▶ EXERCISE DIRECTIONS
Transcribe the records verbatim from their first line through the line that contains "The height and".

▶ DATASET EXCERPTS
▶

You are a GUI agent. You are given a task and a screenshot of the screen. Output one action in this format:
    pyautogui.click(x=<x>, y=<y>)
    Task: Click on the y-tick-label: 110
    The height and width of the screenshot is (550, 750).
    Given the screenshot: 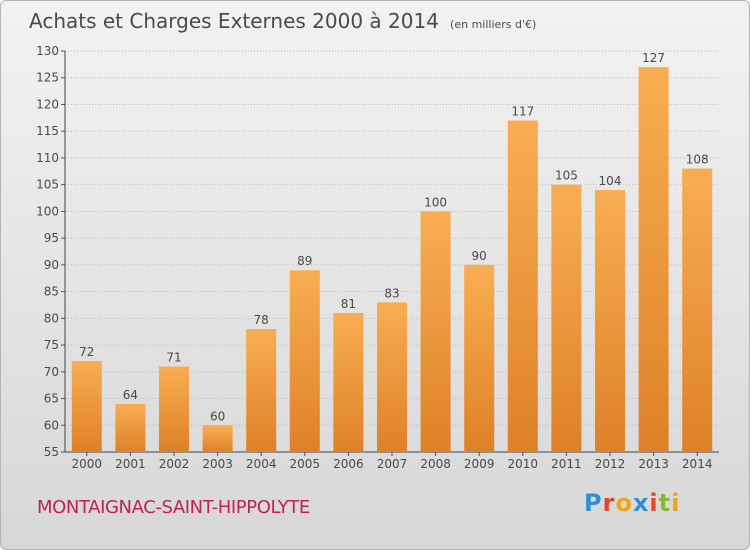 What is the action you would take?
    pyautogui.click(x=48, y=158)
    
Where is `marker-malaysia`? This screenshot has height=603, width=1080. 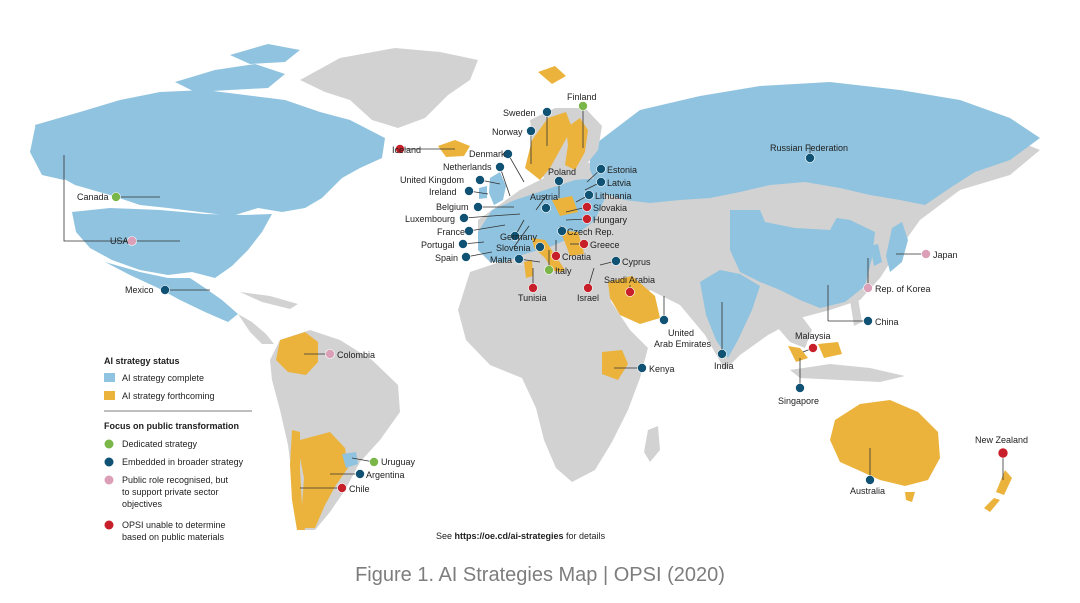 marker-malaysia is located at coordinates (813, 348).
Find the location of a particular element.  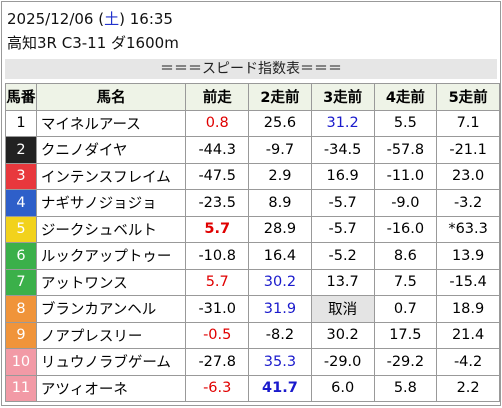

◀

▶ TASK ANSWER
You are a GUI agent. You are given a task and a screenshot of the screen. Output one action in this format:
    pyautogui.click(x=<x>, y=<y>)
    Task: Click on the y-tick-label: 110
    The height and width of the screenshot is (550, 750).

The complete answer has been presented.